What does this notation mean "?:" in regex?

Question

I found the below regex from RegexLib.

^(?:(?:(?:0?[13578]|1[02])(\/|-|\.)31)\1|(?:(?:0?[13-9]|1[0-2])(\/|-|\.)(?:29|30)\2))(?:
(?:1[6-9]|[2-9]\d)?\d{2})$|^(?:0?2(\/|-|\.)29\3(?:(?:(?:1[6-9]|[2-9]\d)?(?:0[48]|[2468]
[048]|[13579][26])|(?:(?:16|[2468][048]|[3579][26])00))))$|^(?:(?:0?[1-9])|(?:1[0-2]))
(\/|-|\.)(?:0?[1-9]|1\d|2[0-8])\4(?:(?:1[6-9]|[2-9]\d)?\d{2})$

It is from http://regexlib.com/REDetails.aspx?regexp_id=113

I don't understand the notation "?:", which is used many times in this regex. It seems ":" is not in the chartsheet

I am that familiar with regex. Could anyone show an example, with the regex and inputs?

Answer 1

(?:)

stands for non capturing group. See perldoc perlre (perl is IMHO the most advanced language to play with REGEX : pcre by example, means Perl Compatible Regular Expression and is the default for PHP, pcregrep or with grep -P)

Relevant part of perl doc :

(?:pattern)
(?adluimsx-imsx:pattern)
(?^aluimsx:pattern)

This is for clustering, not capturing; it groups subexpressions like "()", but doesn't make backreferences as "()" does.

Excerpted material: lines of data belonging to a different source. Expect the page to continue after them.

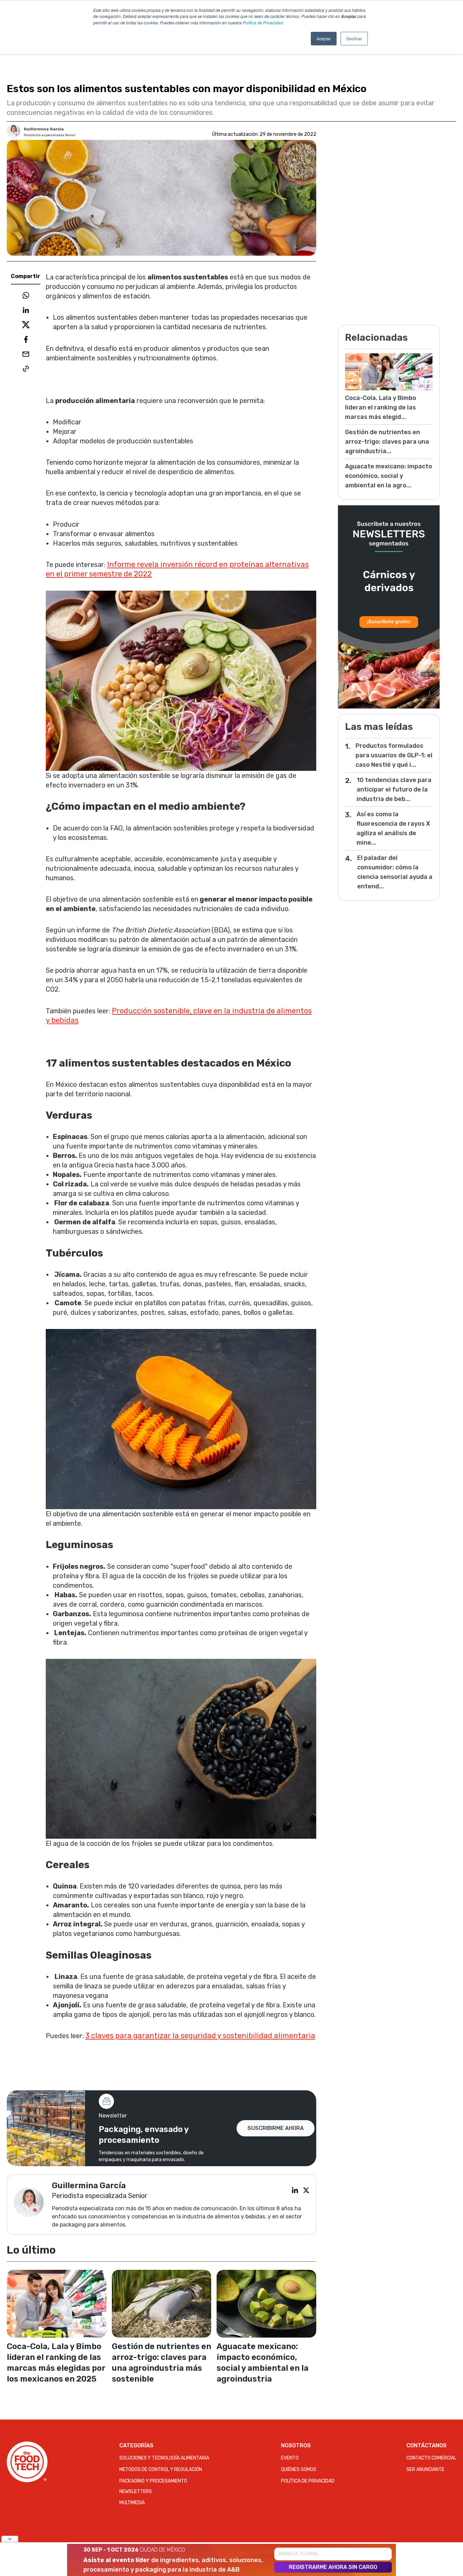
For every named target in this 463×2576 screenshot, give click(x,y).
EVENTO (290, 2458)
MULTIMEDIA (132, 2503)
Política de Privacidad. (263, 22)
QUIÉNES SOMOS (298, 2469)
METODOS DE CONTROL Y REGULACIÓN (160, 2469)
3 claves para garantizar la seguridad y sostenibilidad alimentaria (200, 2035)
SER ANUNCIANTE (425, 2469)
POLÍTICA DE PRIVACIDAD (308, 2481)
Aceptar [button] (324, 38)
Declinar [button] (354, 38)
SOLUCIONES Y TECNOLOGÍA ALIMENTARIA (164, 2458)
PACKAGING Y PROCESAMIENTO (153, 2481)
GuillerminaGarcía (44, 129)
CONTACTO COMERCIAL (431, 2458)
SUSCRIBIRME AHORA (275, 2128)
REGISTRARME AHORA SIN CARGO (333, 2567)
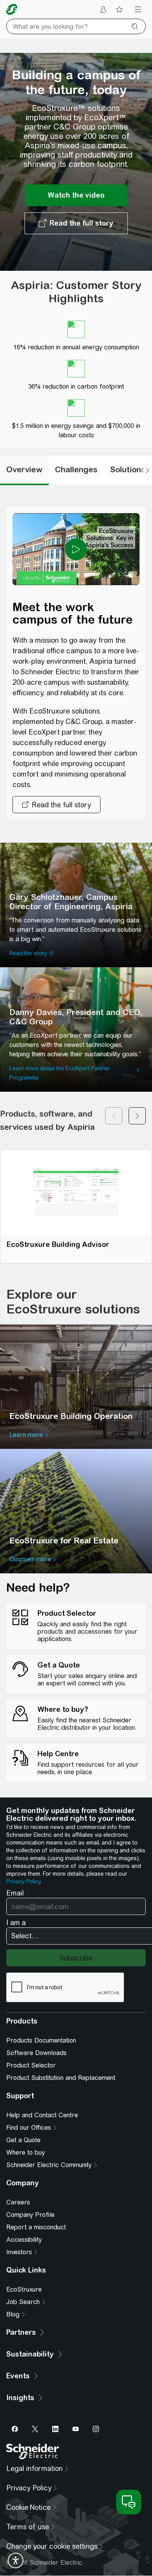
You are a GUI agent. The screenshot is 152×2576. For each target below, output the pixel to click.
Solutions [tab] (127, 469)
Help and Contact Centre (42, 2115)
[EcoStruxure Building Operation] (76, 1386)
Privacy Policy (23, 1881)
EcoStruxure (24, 2289)
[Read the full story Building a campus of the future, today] (76, 223)
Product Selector (31, 2065)
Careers (18, 2202)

See this example using perl :

$ echo 'azfoobar' | perl -lne 'print $1 if /^(?:az)(.*)/'
foobar

As you can see, the first matching capturing group ($1) isn't az but the rest of the line. This works the same with the others languages like python or such.

Answer 2

(?:...) is just a non capturing group, means the part of the string that is matched by this group is not stored and can not be accessed by $1 or \1

Capturing groups are numbered by the opening brackets, so

For the example text "Foobar test"

1. Here are two capturing groups

   ^(\w+)\s*(\w+)
    1       2
   

   This will result in:

   $1 = "Foobar"
   
   $2 = "test"
   

2. Here is only one capturing group:

   ^(?:\w+)\s*(\w+)
              1
   

   This will result in:

   $1 = "test" 
   

Answer 3

(?:...) is a non-capturing group, that is, it controls operator precedence but it won't create a match group.